Erano poche ore che a volte sembravano intense, a volte erano il ripetersi di riti necessari. Al termine, si andava, un bilancio presto fatto accompagnava l’ultima sigaretta nel parcheggio.

Chissà se l’hanno spolpato il locale. Se avvoltoi del ricordo si sono buttati dentro e hanno preso un pezzo di tappezzeria, un brandello delle pacchiane colonne da basso impero che circondavano il bar a piano terra.
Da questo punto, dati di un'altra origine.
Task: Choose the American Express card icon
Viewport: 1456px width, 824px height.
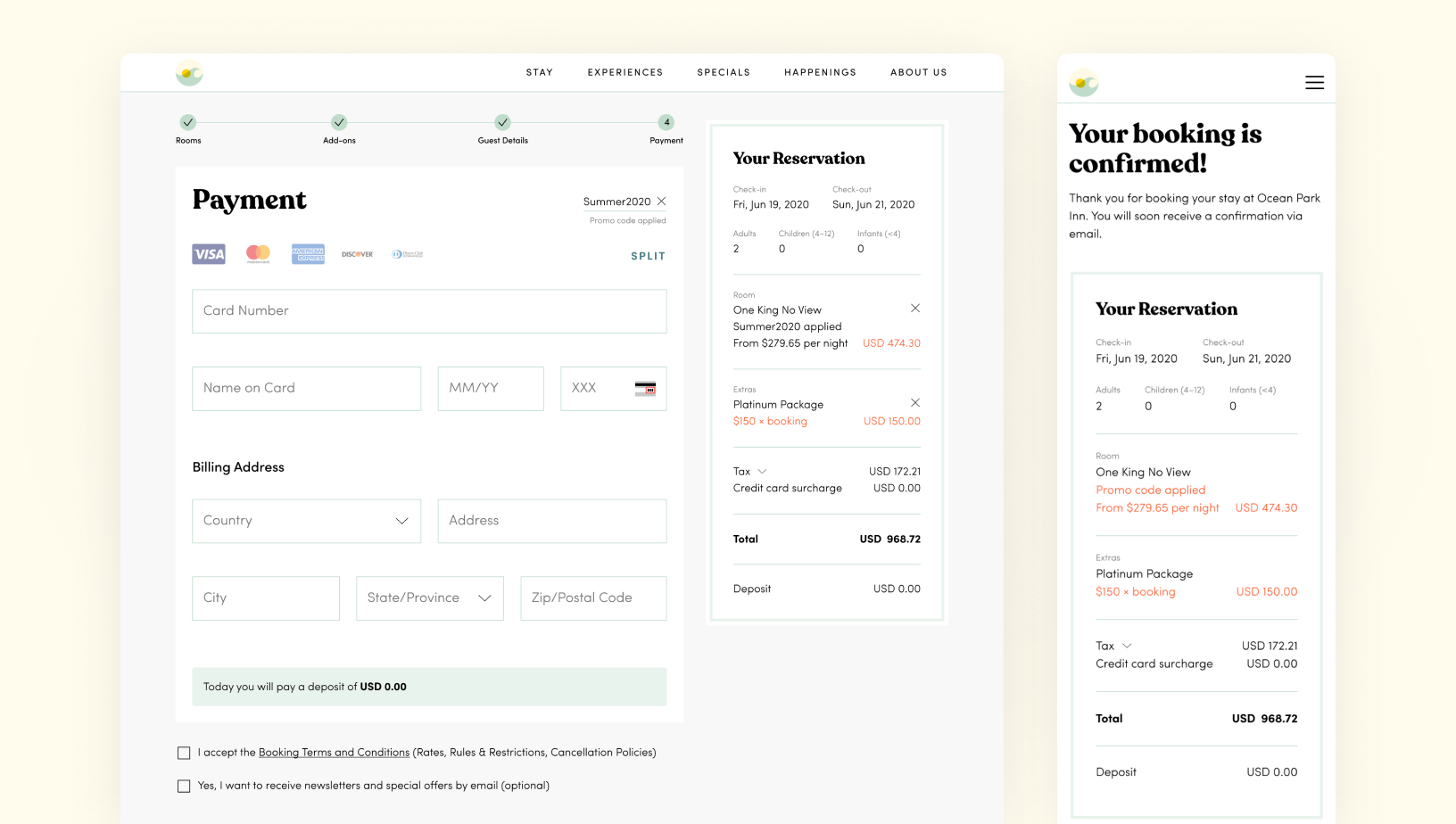Action: (x=308, y=254)
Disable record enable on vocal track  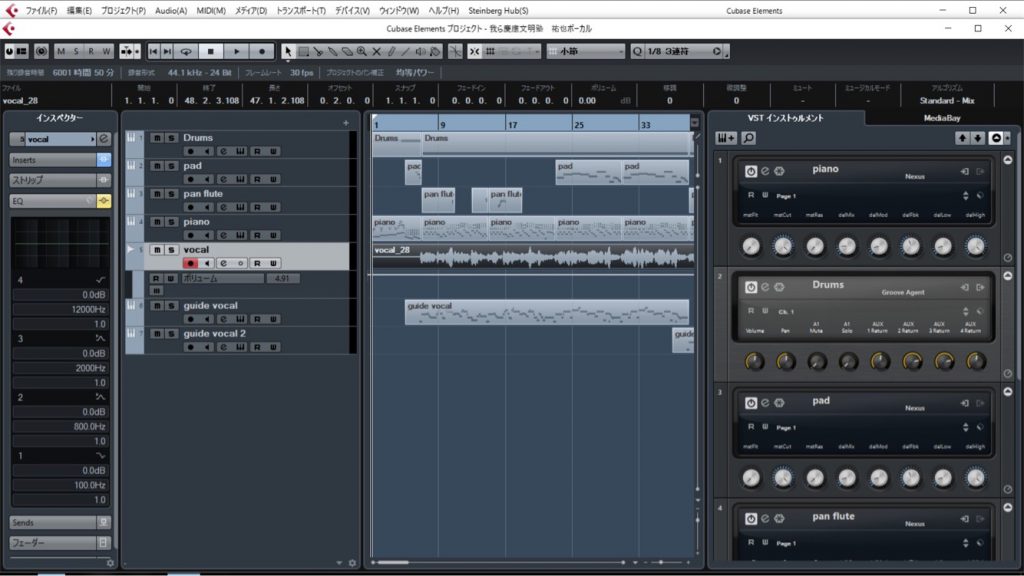(x=189, y=263)
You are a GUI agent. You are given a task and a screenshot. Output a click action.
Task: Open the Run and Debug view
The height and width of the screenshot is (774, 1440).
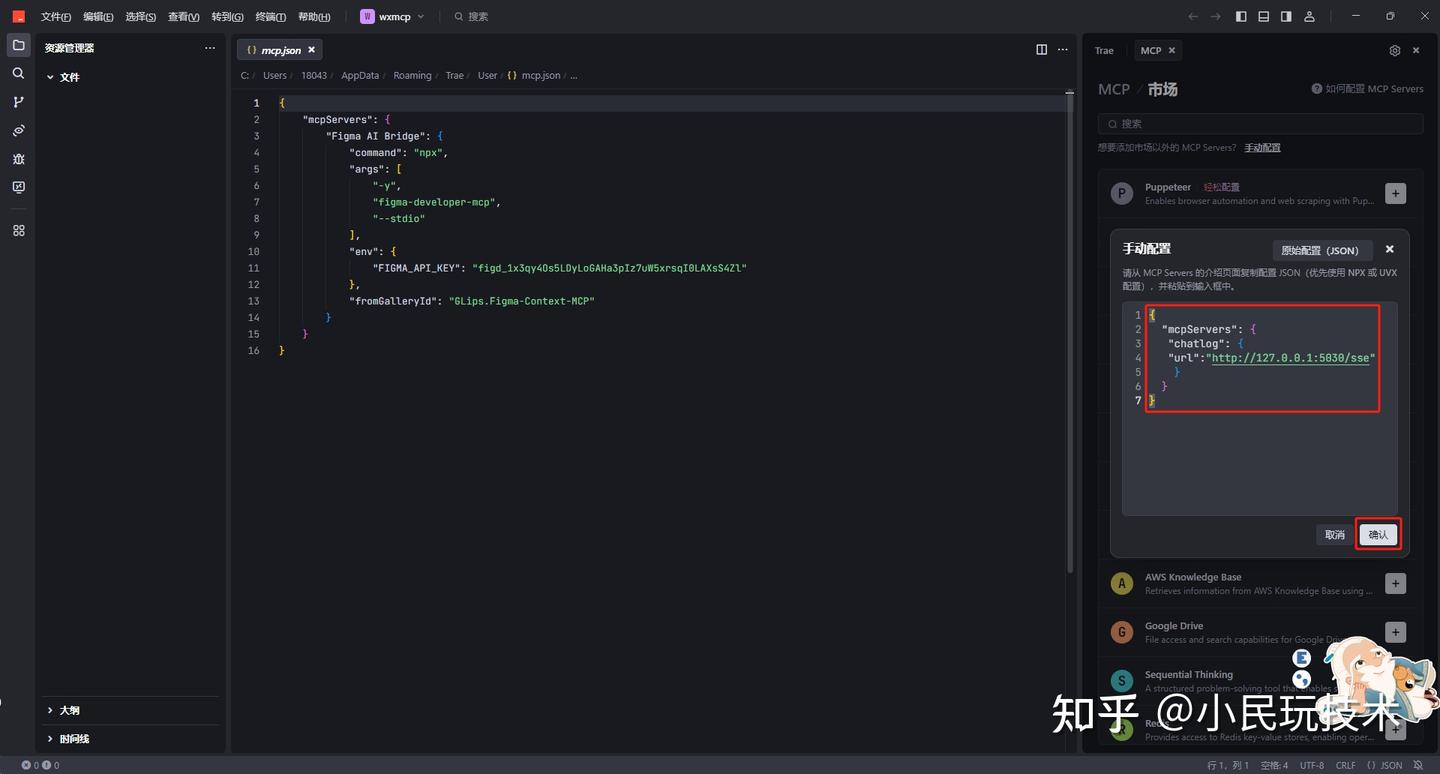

Se imprenditori speranzosi lo hanno smembrato per riconvertirlo in progetti abitativi, se l’impianto luci è stato tolto o se è rimasto lì dov’era, occhi stanchi a ricoprirsi della ruggine degli anni e della polvere dei ricordi.
Magari, dentro c’è un drago enorme, che dorme in attesa, come nello ‘Hobbit’.
Non aspetta niente, se ne sta lì fermo, a proteggere frammenti della nostra gioventù. Spicchi di mirror ball caduti a terra, stanchi di attendere che un dito sposti il selettore su ‘On’, pezzetti di vetro come paillettes ancora luccicanti, ognuno capace di portare alla memoria un’immagine che racconta una storia più grande, fotogrammi che se messi insieme, oplà, sarebbe come tornare vent’anni indietro, quando il sabato sera era il centro del mondo e la solita serata in discoteca il fulcro di una settimana.
Fin quando un cavaliere arriverà brandendo una spada lucente e li libererà per portarli da un’altra parte meno grigia, dove quei luccichii, matrice di come eravamo e di come siamo adesso, riprenderanno a brillare.